The Transgender Battle Line: Childhood

Psychologists have learned how to treat adults with gender dysphoria, but how about 5-year-olds?

wsj.com
Jan. 4 2016


What should parents do if their little boy professes an intense desire to be a girl? Or if their daughter comes home from kindergarten and says she wants to be a boy? In recent years the dominant thinking has changed dramatically regarding children’s gender dysphoria. Previously, parents might hope that it would be a passing phase, as it usually is. But now they are under pressure from gender-identity politics, which asserts that children as young as 5 should be supported in wanting to live as the opposite sex. Any attempts to challenge this approach are deemed intolerant and oppressive.

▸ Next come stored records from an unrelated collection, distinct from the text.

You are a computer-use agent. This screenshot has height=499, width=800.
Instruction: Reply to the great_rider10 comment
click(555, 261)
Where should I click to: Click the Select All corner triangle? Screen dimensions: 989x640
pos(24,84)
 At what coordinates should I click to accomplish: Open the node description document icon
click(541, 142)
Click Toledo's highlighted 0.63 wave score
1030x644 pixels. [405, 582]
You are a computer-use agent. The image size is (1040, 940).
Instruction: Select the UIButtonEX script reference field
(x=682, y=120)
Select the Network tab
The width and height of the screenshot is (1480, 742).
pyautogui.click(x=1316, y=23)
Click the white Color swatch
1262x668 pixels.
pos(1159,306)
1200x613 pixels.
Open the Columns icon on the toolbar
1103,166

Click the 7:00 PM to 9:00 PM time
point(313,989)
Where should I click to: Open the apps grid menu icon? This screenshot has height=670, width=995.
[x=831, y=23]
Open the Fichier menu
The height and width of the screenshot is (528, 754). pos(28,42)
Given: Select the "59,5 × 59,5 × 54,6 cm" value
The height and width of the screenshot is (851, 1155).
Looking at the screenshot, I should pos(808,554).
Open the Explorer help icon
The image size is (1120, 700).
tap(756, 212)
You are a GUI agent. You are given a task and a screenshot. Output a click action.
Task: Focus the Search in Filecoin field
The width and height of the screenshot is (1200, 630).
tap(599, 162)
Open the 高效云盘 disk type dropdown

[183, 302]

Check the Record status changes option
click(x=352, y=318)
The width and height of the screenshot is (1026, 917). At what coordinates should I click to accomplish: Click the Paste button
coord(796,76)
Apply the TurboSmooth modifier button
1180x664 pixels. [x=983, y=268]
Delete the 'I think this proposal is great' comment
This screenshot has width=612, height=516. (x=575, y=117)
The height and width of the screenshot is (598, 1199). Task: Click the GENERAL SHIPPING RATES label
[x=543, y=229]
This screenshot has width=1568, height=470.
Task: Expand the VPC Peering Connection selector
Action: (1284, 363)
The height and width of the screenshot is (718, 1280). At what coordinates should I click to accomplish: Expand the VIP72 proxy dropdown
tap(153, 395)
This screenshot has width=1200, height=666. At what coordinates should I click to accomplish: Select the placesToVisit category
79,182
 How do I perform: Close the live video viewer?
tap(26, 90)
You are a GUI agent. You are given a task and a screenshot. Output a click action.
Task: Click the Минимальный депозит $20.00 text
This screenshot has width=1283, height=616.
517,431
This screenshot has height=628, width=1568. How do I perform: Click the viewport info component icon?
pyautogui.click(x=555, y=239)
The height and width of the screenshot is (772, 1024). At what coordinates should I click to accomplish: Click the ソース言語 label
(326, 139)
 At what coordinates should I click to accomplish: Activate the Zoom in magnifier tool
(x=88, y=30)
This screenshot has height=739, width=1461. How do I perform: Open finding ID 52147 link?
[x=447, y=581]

I myself was a gender-dysphoric child who preferred trucks and Meccano sets to Easy-Bake Ovens. I detested being female and all of its trappings. Yet when I was growing up in the 1980s, the concept of helping children transition to another sex was completely unheard of. My parents allowed me to wear boys’ clothing and shave my head, to live as a girl who otherwise looked and behaved like a boy. I outgrew my dysphoria by my late teens. Looking back, I am grateful for my parents’ support, which helped me work things out.

Since then, research has established best-treatment practices for adolescents and adults with gender dysphoria: full transitioning, which includes treatment with hormones to suppress puberty and help the individual develop breasts or facial hair, as well as gender-reassignment surgery.

But prepubescent children who identify with the opposite sex are another matter entirely. How best to deal with them has become so politicized that sexologists, who presumably would be able to determine the healthiest approach, are extremely reluctant to get involved. They have seen what happens when they deviate from orthodoxy.

In 2003 a sex researcher and psychology professor at Northwestern University named J. Michael Bailey published “The Man Who Would Be Queen,” a book that countered the idea that male-to-female transgenderism is innately tied to gender identity. For some, he said, the attraction is related to a sexual fantasy of being a woman. Dr. Bailey was quickly accused of transphobia and sustained several years of vicious public attacks. The episode left a lasting impression on sexology: Science that doesn’t align with prevailing attitudes can be dangerous.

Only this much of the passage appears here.